Doch die Qualität einer Börsennotierung zeigt sich nicht nur beim Börsengang, sondern auch bei den nachfolgenden Kapitalmaßnahmen. Durch die Neufassung der EUProspektverordnung können Kapitalerhöhungen bis 8 Mio. EUR ohne Prospektpflicht angeboten werden. Tatsächlich bewegten sich von den insgesamt 13 Kapitalerhöhungen der m:access-Unternehmen 2019 elf unterhalb dieser Grenze. Jenseits dieser Grenze stemmte die Umweltbank eine Kapitalerhöhung von 23 Mio. EUR, die Merkur Bank 13,5 Mio. EUR. Im Laufe der Jahre haben die Unternehmen deutlich mehr als 100 Kapitalerhöhungen als Folgetransaktionen in m:access durchgeführt.

Wachstumsimpulse setzen

Auch 2020 wird wieder eine ganze Anzahl neuer Unternehmen in m:access kommen, so die ABO Wind AG. Das Unternehmen mit Sitz in Wiesbaden ist als Projektierer und Errichter von Wind- und Solaranlagen mit einer geplanten Nennleistung von mehr als 10.000 MW in 16 Ländern auf vier Kontinenten aktiv und wird ab Ende März in m:access notiert. Ein sehr positives Zeichen in der aktuellen Situation.

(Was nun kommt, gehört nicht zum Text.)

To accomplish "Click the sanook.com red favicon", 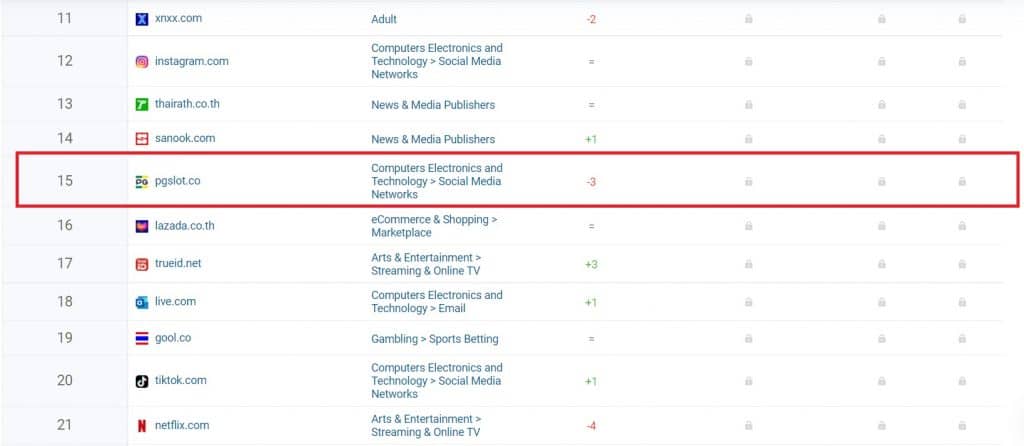I will pyautogui.click(x=142, y=139).
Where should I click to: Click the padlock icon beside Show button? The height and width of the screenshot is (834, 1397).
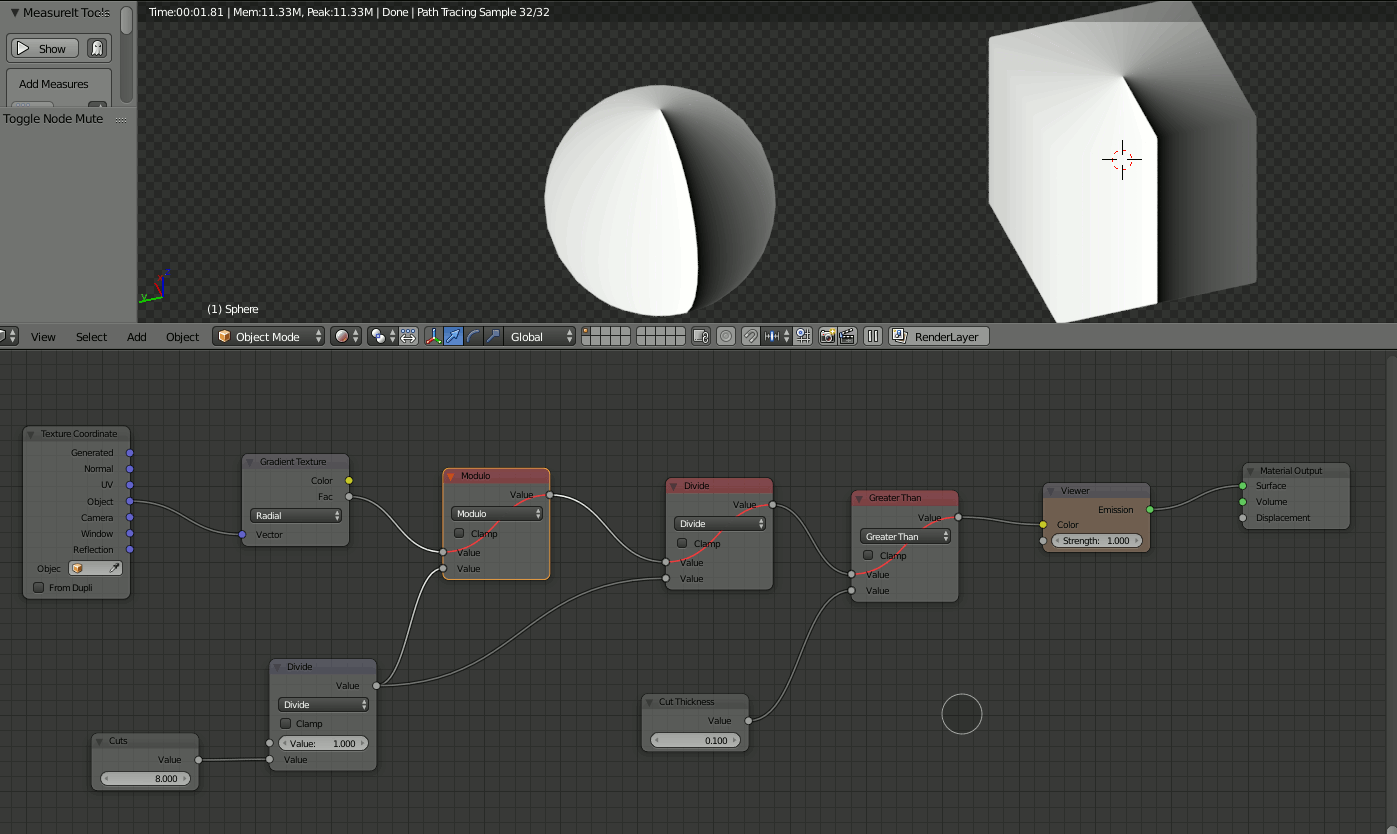(96, 47)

Wie schnell sich die vor Ausbruch der Corona-Krise gut gefüllte Pipeline richtig öffnet, bleibt abzuwarten. Nach Überwindung der Krise wird das Hauptaugenmerk von EU-Kommission und Bundesregierung auf dem Wiederaufbau der europäischen und deutschen Wirtschaft liegen. Staaten und Zentralbanken allein werden den Finanzierungsbedarf aber nicht abdecken können. Auch die Finanzierungskraft des angeschlagenen Bankensektors ist unabhängig von Basel IV begrenzt. Es schlägt die Stunde des Kapitalmarkts, dem bei diesem Großprojekt eine entscheidende Rolle zukommt. Die Politik sollte alles tun, um das dort bestehende Potenzial zu heben. Die europäische Überregulierung der letzten Jahre muss auf den Prüfstand, und eine ernsthafte Incentivierung von Investments in mittelständische Unternehmen sollte angegangen werden. Viel bringen würde etwa eine Steuerfreiheit für Kursgewinne bei Erstinvestitionen in KMU nach Ablauf einer Haltefrist – darin sind sich die Experten einig.Börsengang

Jenseits der Politik bietet die Börse für den Mittelstand weiterhin einen leichten, günstigen und unbürokratischen Zugang zum Kapitalmarkt. Mit m:access werden wir unseren Beitrag leisten, damit die mittelständische Wirtschaft möglichst rasch dorthin zurückkehrt, wo sie noch Anfang des Jahres stand.

Dieser Artikel erschien zuerst am 28. März in unserem Jahres-Special Corporate Finance Recht 2020.

Autor/Autorin

Dr. Marc Feiler

Dr. Marc Feiler ist Geschäftsführer und Justiziar der Börse München. Nach fünfjähriger Tätigkeit in einer internationalen Wirtschaftskanzlei kam er 2004 zur Börse und hat dort das Mittelstandssegment m:access mit aufgebaut.